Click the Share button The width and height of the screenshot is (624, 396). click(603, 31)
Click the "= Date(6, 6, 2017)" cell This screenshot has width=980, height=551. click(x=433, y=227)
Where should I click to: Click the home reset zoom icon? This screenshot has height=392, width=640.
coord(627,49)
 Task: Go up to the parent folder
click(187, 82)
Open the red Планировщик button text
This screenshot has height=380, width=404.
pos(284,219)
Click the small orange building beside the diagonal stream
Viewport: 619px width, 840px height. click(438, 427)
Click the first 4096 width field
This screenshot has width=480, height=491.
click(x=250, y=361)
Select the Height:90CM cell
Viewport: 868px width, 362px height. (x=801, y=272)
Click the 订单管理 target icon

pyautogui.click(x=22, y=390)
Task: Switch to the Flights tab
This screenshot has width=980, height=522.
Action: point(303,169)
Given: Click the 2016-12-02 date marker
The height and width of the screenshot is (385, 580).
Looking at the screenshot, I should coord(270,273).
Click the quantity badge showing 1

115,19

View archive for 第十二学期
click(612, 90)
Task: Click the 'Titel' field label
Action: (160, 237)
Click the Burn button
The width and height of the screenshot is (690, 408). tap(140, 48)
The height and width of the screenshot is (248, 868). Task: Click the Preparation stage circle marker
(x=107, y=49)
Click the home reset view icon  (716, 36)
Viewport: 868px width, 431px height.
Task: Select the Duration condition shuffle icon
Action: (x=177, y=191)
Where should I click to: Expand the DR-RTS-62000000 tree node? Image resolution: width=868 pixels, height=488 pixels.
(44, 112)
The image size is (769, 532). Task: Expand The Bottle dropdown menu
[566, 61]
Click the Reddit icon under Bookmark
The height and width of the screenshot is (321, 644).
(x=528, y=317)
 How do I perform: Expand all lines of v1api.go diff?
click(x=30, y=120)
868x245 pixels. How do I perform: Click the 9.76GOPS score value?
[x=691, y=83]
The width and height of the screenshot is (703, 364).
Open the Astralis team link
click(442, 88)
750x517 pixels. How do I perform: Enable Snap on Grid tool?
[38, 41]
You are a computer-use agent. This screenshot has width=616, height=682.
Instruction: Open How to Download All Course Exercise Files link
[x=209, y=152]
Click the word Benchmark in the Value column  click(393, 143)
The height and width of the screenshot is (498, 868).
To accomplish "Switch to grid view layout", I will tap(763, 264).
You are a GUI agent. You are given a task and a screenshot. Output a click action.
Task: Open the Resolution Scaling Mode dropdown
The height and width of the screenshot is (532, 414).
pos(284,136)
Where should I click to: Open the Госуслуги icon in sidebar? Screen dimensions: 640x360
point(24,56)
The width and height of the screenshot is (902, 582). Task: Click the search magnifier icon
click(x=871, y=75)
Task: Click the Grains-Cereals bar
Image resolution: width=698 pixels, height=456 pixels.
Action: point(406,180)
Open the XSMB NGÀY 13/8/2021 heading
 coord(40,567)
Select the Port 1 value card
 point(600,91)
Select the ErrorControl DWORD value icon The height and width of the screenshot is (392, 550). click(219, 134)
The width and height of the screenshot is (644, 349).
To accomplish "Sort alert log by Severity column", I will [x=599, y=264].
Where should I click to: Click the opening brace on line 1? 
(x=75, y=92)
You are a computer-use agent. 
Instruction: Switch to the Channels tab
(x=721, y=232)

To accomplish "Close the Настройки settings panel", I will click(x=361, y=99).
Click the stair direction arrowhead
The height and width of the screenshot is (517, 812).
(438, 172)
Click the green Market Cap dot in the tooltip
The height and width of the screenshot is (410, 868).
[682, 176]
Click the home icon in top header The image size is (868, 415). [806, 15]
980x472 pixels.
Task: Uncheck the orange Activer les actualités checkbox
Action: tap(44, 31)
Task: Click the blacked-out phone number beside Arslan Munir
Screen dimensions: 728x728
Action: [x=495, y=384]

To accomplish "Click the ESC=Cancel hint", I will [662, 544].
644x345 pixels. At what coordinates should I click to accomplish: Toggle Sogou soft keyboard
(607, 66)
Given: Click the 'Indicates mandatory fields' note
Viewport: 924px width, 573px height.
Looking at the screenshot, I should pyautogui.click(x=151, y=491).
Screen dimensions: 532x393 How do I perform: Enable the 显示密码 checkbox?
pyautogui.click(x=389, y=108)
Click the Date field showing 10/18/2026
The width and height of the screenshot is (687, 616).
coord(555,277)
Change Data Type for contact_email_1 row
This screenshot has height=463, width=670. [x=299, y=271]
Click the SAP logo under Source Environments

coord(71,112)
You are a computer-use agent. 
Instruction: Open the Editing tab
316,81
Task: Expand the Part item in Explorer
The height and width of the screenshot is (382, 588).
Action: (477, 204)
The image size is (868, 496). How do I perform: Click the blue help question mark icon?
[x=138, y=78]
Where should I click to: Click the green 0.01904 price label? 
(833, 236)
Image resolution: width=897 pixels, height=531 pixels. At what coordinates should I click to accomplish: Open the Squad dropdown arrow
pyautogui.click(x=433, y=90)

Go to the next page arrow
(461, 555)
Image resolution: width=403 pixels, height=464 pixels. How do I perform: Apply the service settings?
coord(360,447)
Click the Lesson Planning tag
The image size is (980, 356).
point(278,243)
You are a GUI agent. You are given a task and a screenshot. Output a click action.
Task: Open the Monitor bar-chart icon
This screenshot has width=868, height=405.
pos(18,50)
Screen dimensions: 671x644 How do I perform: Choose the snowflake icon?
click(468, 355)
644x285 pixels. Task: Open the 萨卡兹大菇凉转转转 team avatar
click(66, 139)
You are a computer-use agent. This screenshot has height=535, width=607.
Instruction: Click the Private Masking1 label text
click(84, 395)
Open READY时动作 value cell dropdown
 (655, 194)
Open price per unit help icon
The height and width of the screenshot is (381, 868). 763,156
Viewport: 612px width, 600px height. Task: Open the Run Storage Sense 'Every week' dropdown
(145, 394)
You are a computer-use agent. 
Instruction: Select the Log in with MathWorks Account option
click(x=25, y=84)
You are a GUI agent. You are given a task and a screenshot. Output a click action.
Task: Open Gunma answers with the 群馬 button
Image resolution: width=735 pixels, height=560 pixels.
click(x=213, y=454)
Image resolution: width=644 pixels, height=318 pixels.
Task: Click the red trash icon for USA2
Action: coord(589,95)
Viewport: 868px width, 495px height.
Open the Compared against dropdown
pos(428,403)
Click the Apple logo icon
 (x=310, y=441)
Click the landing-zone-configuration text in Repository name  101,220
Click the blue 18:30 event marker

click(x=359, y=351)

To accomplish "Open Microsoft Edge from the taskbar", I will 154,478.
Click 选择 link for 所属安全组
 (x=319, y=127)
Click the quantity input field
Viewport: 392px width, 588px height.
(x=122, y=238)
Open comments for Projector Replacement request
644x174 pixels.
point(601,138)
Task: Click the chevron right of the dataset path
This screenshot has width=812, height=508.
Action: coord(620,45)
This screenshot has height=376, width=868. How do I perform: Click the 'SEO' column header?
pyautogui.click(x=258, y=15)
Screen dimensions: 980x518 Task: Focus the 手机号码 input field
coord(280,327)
_ _ _ _ _
Go through the entries above and write each one out exactly.

> [SOLUTION TO THIS TASK]
Click the Share button The width and height of the screenshot is (624, 396). click(603, 31)
Click the "= Date(6, 6, 2017)" cell This screenshot has width=980, height=551. click(x=433, y=227)
Where should I click to: Click the home reset zoom icon? This screenshot has height=392, width=640.
coord(627,49)
 Task: Go up to the parent folder
click(187, 82)
Open the red Планировщик button text
This screenshot has height=380, width=404.
pos(284,219)
Click the small orange building beside the diagonal stream
Viewport: 619px width, 840px height. click(438, 427)
Click the first 4096 width field
This screenshot has width=480, height=491.
click(x=250, y=361)
Select the Height:90CM cell
Viewport: 868px width, 362px height. (x=801, y=272)
Click the 订单管理 target icon

pyautogui.click(x=22, y=390)
Task: Switch to the Flights tab
This screenshot has width=980, height=522.
Action: point(303,169)
Given: Click the 2016-12-02 date marker
The height and width of the screenshot is (385, 580).
Looking at the screenshot, I should coord(270,273).
Click the quantity badge showing 1

115,19

View archive for 第十二学期
click(612, 90)
Task: Click the 'Titel' field label
Action: (160, 237)
Click the Burn button
The width and height of the screenshot is (690, 408). tap(140, 48)
The height and width of the screenshot is (248, 868). Task: Click the Preparation stage circle marker
(x=107, y=49)
Click the home reset view icon  (716, 36)
Viewport: 868px width, 431px height.
Task: Select the Duration condition shuffle icon
Action: (x=177, y=191)
Where should I click to: Expand the DR-RTS-62000000 tree node? Image resolution: width=868 pixels, height=488 pixels.
(44, 112)
The image size is (769, 532). Task: Expand The Bottle dropdown menu
[566, 61]
Click the Reddit icon under Bookmark
The height and width of the screenshot is (321, 644).
(x=528, y=317)
 How do I perform: Expand all lines of v1api.go diff?
click(x=30, y=120)
868x245 pixels. How do I perform: Click the 9.76GOPS score value?
[x=691, y=83]
The width and height of the screenshot is (703, 364).
Open the Astralis team link
click(442, 88)
750x517 pixels. How do I perform: Enable Snap on Grid tool?
[38, 41]
You are a computer-use agent. This screenshot has width=616, height=682.
Instruction: Open How to Download All Course Exercise Files link
[x=209, y=152]
Click the word Benchmark in the Value column  click(393, 143)
The height and width of the screenshot is (498, 868).
To accomplish "Switch to grid view layout", I will tap(763, 264).
You are a GUI agent. You are given a task and a screenshot. Output a click action.
Task: Open the Resolution Scaling Mode dropdown
The height and width of the screenshot is (532, 414).
pos(284,136)
Where should I click to: Open the Госуслуги icon in sidebar? Screen dimensions: 640x360
point(24,56)
The width and height of the screenshot is (902, 582). Task: Click the search magnifier icon
click(x=871, y=75)
Task: Click the Grains-Cereals bar
Image resolution: width=698 pixels, height=456 pixels.
Action: point(406,180)
Open the XSMB NGÀY 13/8/2021 heading
 coord(40,567)
Select the Port 1 value card
 point(600,91)
Select the ErrorControl DWORD value icon The height and width of the screenshot is (392, 550). click(219, 134)
The width and height of the screenshot is (644, 349).
To accomplish "Sort alert log by Severity column", I will [x=599, y=264].
Where should I click to: Click the opening brace on line 1? 
(x=75, y=92)
You are a computer-use agent. 
Instruction: Switch to the Channels tab
(x=721, y=232)

To accomplish "Close the Настройки settings panel", I will click(x=361, y=99).
Click the stair direction arrowhead
The height and width of the screenshot is (517, 812).
(438, 172)
Click the green Market Cap dot in the tooltip
The height and width of the screenshot is (410, 868).
[682, 176]
Click the home icon in top header The image size is (868, 415). [806, 15]
980x472 pixels.
Task: Uncheck the orange Activer les actualités checkbox
Action: tap(44, 31)
Task: Click the blacked-out phone number beside Arslan Munir
Screen dimensions: 728x728
Action: [x=495, y=384]

To accomplish "Click the ESC=Cancel hint", I will [662, 544].
644x345 pixels. At what coordinates should I click to accomplish: Toggle Sogou soft keyboard
(607, 66)
Given: Click the 'Indicates mandatory fields' note
Viewport: 924px width, 573px height.
Looking at the screenshot, I should pyautogui.click(x=151, y=491).
Screen dimensions: 532x393 How do I perform: Enable the 显示密码 checkbox?
pyautogui.click(x=389, y=108)
Click the Date field showing 10/18/2026
The width and height of the screenshot is (687, 616).
coord(555,277)
Change Data Type for contact_email_1 row
This screenshot has height=463, width=670. [x=299, y=271]
Click the SAP logo under Source Environments

coord(71,112)
You are a computer-use agent. 
Instruction: Open the Editing tab
316,81
Task: Expand the Part item in Explorer
The height and width of the screenshot is (382, 588).
Action: (477, 204)
The image size is (868, 496). How do I perform: Click the blue help question mark icon?
[x=138, y=78]
Where should I click to: Click the green 0.01904 price label? 
(833, 236)
Image resolution: width=897 pixels, height=531 pixels. At what coordinates should I click to accomplish: Open the Squad dropdown arrow
pyautogui.click(x=433, y=90)

Go to the next page arrow
(461, 555)
Image resolution: width=403 pixels, height=464 pixels. How do I perform: Apply the service settings?
coord(360,447)
Click the Lesson Planning tag
The image size is (980, 356).
point(278,243)
You are a GUI agent. You are given a task and a screenshot. Output a click action.
Task: Open the Monitor bar-chart icon
This screenshot has width=868, height=405.
pos(18,50)
Screen dimensions: 671x644 How do I perform: Choose the snowflake icon?
click(468, 355)
644x285 pixels. Task: Open the 萨卡兹大菇凉转转转 team avatar
click(66, 139)
You are a computer-use agent. This screenshot has height=535, width=607.
Instruction: Click the Private Masking1 label text
click(84, 395)
Open READY时动作 value cell dropdown
 (655, 194)
Open price per unit help icon
The height and width of the screenshot is (381, 868). 763,156
Viewport: 612px width, 600px height. Task: Open the Run Storage Sense 'Every week' dropdown
(145, 394)
You are a computer-use agent. 
Instruction: Select the Log in with MathWorks Account option
click(x=25, y=84)
You are a GUI agent. You are given a task and a screenshot. Output a click action.
Task: Open Gunma answers with the 群馬 button
Image resolution: width=735 pixels, height=560 pixels.
click(x=213, y=454)
Image resolution: width=644 pixels, height=318 pixels.
Task: Click the red trash icon for USA2
Action: coord(589,95)
Viewport: 868px width, 495px height.
Open the Compared against dropdown
pos(428,403)
Click the Apple logo icon
 (x=310, y=441)
Click the landing-zone-configuration text in Repository name  101,220
Click the blue 18:30 event marker

click(x=359, y=351)

To accomplish "Open Microsoft Edge from the taskbar", I will 154,478.
Click 选择 link for 所属安全组
 (x=319, y=127)
Click the quantity input field
Viewport: 392px width, 588px height.
(x=122, y=238)
Open comments for Projector Replacement request
644x174 pixels.
point(601,138)
Task: Click the chevron right of the dataset path
This screenshot has width=812, height=508.
Action: coord(620,45)
This screenshot has height=376, width=868. How do I perform: Click the 'SEO' column header?
pyautogui.click(x=258, y=15)
Screen dimensions: 980x518 Task: Focus the 手机号码 input field
coord(280,327)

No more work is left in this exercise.